Second, our findings related to how administrative and financing reorganizations (e.g. parity, Medicaid expansion, shift to managed care) influence competition, and organizational change suggests the need to examine interorganizational competition as a potential mediator in policy studies. For instance, studies examining the impact of managed behavioral health care might examine intensity of competition for managed care contracts, the preferred features of organizations that win contracts, and the effects on care availability, quality, costs, and the population of community-based behavioral health organizations. This could be examined in a multi-level study that links data on the number and service scope of mental health organizations in a region, interorganizational competition for managed care contracts, characteristics of organizations awarded a contract, and claims data. Expanding research on competition into other geographic regions, and over time would likely reveal new insights into behavioral health markets depending on varying political, community, and workforce factors.
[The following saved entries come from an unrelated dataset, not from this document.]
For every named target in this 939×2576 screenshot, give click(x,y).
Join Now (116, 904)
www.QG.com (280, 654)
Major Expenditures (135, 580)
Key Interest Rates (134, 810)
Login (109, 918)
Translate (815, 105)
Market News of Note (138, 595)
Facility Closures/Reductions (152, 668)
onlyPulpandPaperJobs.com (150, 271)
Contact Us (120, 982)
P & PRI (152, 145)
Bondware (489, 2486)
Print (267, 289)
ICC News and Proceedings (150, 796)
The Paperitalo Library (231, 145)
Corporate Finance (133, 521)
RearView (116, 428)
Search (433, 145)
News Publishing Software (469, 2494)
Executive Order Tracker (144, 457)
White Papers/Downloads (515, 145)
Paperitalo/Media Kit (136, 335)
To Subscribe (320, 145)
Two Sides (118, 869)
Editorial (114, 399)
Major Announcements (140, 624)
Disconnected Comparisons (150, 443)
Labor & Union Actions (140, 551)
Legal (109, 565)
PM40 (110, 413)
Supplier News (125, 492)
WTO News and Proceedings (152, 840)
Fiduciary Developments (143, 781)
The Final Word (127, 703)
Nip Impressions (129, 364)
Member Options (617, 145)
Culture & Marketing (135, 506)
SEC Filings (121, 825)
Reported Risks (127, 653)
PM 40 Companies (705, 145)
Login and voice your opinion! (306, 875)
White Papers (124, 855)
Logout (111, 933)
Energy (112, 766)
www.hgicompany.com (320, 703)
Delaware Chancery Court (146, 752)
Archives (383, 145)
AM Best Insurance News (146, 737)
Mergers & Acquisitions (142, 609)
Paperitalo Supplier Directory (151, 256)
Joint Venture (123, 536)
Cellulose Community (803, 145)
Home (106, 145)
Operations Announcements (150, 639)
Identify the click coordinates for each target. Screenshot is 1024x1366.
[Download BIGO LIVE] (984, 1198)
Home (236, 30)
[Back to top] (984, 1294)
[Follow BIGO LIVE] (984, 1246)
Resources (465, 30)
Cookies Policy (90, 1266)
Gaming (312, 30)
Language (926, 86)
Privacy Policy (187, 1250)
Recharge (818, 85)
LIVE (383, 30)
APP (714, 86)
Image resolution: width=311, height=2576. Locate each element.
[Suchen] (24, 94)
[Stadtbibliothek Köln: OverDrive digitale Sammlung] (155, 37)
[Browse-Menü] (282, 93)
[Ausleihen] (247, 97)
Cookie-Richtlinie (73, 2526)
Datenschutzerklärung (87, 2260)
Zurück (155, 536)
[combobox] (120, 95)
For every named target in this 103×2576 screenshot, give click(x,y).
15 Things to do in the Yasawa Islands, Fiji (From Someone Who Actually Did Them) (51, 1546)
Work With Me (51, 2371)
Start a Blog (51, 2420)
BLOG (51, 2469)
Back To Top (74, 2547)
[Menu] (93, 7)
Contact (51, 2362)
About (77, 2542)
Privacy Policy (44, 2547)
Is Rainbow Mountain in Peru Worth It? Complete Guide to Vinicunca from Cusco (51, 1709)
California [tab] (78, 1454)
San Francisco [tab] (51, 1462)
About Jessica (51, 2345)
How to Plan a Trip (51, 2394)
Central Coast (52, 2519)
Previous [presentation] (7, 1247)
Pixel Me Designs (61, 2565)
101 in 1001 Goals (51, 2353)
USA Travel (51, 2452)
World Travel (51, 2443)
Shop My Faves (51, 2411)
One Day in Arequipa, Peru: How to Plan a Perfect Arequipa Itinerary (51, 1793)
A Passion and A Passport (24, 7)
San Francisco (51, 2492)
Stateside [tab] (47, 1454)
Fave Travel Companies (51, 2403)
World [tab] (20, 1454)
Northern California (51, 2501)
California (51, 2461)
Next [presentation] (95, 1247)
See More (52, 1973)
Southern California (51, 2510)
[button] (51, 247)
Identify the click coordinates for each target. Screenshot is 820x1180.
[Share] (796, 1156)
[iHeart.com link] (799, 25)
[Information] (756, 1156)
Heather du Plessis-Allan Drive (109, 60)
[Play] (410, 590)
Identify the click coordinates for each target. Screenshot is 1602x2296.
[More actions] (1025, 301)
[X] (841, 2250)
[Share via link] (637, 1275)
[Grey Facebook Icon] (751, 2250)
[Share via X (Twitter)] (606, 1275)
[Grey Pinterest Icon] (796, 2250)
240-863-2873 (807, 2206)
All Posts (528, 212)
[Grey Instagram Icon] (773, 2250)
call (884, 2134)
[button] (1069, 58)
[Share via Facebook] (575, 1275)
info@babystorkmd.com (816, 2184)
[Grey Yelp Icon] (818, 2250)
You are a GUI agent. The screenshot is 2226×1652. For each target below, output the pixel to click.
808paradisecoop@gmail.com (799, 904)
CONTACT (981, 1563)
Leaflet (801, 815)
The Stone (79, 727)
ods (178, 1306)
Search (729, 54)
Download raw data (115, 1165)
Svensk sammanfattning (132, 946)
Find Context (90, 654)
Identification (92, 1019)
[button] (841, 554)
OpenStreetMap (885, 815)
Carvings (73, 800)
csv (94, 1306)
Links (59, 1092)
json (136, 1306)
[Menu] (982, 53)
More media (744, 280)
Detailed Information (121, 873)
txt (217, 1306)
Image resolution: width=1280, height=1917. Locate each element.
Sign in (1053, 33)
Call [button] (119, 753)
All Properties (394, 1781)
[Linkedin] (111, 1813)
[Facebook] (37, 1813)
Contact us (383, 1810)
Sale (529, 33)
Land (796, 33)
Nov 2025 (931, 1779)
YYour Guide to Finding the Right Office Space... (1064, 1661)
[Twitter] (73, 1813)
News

Third, our findings identify several ways organizations respond to changing competitive conditions (e.g. implementing EBPs, improving culture, sign-on bonuses), the effectiveness of which are likely to be of interest to organizational leaders and funders alike. Studies that test the system and organizational conditions under which these strategies are most useful could inform managers as they respond to varying market forces. Importantly, these studies should examine the impact on client outcomes (especially outcomes deemed most relevant and important to clients) to determine whether and how organizational response to competition benefit consumers. Finally, since our study suggests that system reform efforts to increase competition may not have achieved their intended goals, there may also be value in understanding funders’ decision-making processes. This might include exploring how funders balance cost containment with quality, operationalize quality, fund quality assessments, and hold organizations accountable.

Conclusions

Mental health system reforms have sought to leverage competition (particularly for funding and clients) in the private sector to improve service quality and costs, despite an incomplete understanding of how mental health organizations experience and respond to competition. Our study demonstrates that mental health organizations do compete—for qualified personnel—and they adjust in ways that might improve services, consistent with theory on competition and the underlying goals of privatization. However, our study also suggests that privatization’s promised performance gains may remain unrealized because of minimal competition for funding and clients (driven by a history of segmenting the local market, federal policies expanding treatment access, and strong community need). Although the shift to managed care model might intensify competition, our participants also questioned whether such intensive competition is consistent with the values of community-based service delivery. As our field considers and evaluates alternative models for structuring and financing mental health services, the intensity, drivers, and organizational responses to the competitive environment are likely to be salient explanations for the impacts observed.